Congress's comprehensive Immigration Reform Bill demonstrates, once again, the distance between ordinary Americans and the country's elites. Let us for a moment not worry about the health of the economy or the justice of kicking out the millions of illegal aliens we have let in with a wink and a nod. There will be plenty of time for those concerns in the months ahead. Instead, let us recognize the crisis of American citizenship itself, accelerated by 40 years of unchecked illegal immigration and deeply flawed attempts at immigration reform.

America's founders understood that self-government requires certain good habits, and that we as a sovereign people must determine who can be an American based first and foremost on the character of the person in question. They were concerned that immigrants might come in such numbers that they would overwhelm the existing political community, remaking it in the image of the very countries the newcomers had chosen to flee. But our founders also knew that if immigrants came in manageable numbers, they would be welcomed not as a separate class of laborers and outsiders, but as fellow Americans.

This view was never better expressed than by Abraham Lincoln in 1858, reflecting on the meaning of the 4th of July:

We hold this annual celebration to remind ourselves of all the good done in this process of time, of how it was done and who did it, and how we are historically connected with it…. We have besides these men—descended by blood from our ancestors—among us perhaps half our people who are not descendants at all of these men…. If they look back through this history to trace their connection with those days by blood, they find they have none, they cannot carry themselves back into that glorious epoch and make themselves feel that they are part of us, but when they look through that old Declaration of Independence they find that those old men say that "We hold these truths to be self-evident, that all men are created equal," and then they feel that that moral sentiment taught in that day evidences their relation to those men, that it is the father of all moral principle in them, and that they have a right to claim it as though they were blood of the blood, and flesh of the flesh of the men who wrote that Declaration, and so they are.
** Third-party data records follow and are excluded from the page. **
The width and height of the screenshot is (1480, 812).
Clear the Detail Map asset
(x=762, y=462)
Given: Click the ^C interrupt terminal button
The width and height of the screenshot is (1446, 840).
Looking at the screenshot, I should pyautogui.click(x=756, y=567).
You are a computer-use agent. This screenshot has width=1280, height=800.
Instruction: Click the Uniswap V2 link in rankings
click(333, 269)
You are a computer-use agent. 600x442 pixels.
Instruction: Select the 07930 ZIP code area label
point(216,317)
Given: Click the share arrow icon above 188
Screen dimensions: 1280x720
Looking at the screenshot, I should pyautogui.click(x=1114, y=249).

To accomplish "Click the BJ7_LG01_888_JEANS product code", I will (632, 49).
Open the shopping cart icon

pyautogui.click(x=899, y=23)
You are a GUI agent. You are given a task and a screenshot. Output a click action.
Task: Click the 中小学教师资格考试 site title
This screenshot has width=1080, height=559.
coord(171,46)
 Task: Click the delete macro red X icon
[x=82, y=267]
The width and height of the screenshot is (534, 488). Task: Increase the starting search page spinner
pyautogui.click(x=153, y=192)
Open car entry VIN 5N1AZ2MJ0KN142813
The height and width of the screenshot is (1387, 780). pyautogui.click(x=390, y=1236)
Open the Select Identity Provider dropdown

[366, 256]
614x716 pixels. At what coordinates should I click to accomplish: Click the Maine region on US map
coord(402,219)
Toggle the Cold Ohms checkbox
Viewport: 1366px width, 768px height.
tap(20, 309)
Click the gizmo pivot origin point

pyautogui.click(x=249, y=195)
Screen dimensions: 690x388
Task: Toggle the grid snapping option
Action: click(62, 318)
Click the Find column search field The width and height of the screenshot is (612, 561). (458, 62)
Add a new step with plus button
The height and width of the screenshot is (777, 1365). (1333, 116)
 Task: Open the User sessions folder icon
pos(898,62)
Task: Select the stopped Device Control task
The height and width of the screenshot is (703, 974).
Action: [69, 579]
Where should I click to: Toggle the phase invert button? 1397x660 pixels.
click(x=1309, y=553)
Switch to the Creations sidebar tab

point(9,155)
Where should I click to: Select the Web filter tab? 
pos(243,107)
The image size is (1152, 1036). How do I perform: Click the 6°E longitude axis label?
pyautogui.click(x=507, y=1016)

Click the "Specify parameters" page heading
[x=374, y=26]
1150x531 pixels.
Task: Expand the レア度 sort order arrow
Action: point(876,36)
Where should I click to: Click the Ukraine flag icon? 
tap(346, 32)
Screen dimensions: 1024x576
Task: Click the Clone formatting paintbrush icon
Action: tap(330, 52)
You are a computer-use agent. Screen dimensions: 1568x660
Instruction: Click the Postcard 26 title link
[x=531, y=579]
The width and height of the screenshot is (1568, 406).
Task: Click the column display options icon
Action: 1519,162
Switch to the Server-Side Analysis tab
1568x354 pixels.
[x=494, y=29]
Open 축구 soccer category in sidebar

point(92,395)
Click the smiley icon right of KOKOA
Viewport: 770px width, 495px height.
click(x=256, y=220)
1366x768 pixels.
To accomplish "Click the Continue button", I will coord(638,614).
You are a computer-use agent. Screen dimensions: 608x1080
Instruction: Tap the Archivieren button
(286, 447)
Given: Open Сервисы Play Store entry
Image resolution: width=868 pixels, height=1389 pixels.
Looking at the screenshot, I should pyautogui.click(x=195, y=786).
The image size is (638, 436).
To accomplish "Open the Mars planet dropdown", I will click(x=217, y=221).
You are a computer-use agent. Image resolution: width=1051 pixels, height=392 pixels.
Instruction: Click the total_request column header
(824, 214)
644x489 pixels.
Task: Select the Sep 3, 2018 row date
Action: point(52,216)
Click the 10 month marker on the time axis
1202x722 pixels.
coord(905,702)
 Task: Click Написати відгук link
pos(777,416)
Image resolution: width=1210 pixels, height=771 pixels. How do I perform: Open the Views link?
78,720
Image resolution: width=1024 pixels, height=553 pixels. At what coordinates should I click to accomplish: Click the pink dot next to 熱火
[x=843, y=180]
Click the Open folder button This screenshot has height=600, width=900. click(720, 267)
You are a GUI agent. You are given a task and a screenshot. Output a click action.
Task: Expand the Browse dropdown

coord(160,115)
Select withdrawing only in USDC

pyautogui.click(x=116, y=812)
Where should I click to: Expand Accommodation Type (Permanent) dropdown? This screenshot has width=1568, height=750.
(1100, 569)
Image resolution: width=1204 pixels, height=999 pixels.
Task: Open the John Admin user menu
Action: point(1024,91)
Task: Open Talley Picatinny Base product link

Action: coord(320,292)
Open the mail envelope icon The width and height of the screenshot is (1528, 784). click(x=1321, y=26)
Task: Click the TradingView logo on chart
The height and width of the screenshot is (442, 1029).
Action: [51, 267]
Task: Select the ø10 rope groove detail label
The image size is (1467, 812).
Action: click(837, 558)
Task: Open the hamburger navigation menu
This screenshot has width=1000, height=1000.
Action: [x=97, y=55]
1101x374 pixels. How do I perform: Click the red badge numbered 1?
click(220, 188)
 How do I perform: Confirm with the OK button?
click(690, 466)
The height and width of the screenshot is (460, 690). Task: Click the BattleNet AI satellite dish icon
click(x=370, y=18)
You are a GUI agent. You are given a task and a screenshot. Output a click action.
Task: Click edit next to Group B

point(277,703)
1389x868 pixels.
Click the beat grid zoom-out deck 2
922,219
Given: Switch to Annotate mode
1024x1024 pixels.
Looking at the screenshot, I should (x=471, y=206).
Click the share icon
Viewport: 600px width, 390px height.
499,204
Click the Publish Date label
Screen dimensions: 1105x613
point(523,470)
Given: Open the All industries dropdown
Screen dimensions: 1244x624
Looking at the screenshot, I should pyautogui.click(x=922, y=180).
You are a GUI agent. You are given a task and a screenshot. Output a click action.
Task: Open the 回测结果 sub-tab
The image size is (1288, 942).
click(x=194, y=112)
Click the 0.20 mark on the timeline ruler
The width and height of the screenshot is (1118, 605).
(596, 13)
The Claremont Institute exists to uphold the truth of this view. Its work is essential because America's first principles have been abandoned by the Left and inadequately defended, misunderstood, or even attacked by the Right. And it is these first principles, as Lincoln knew—and not race or religion or real estate—that bind us as a nation. It is precisely because our political class is not firmly grounded in these principles that the immigration debate takes on such urgency.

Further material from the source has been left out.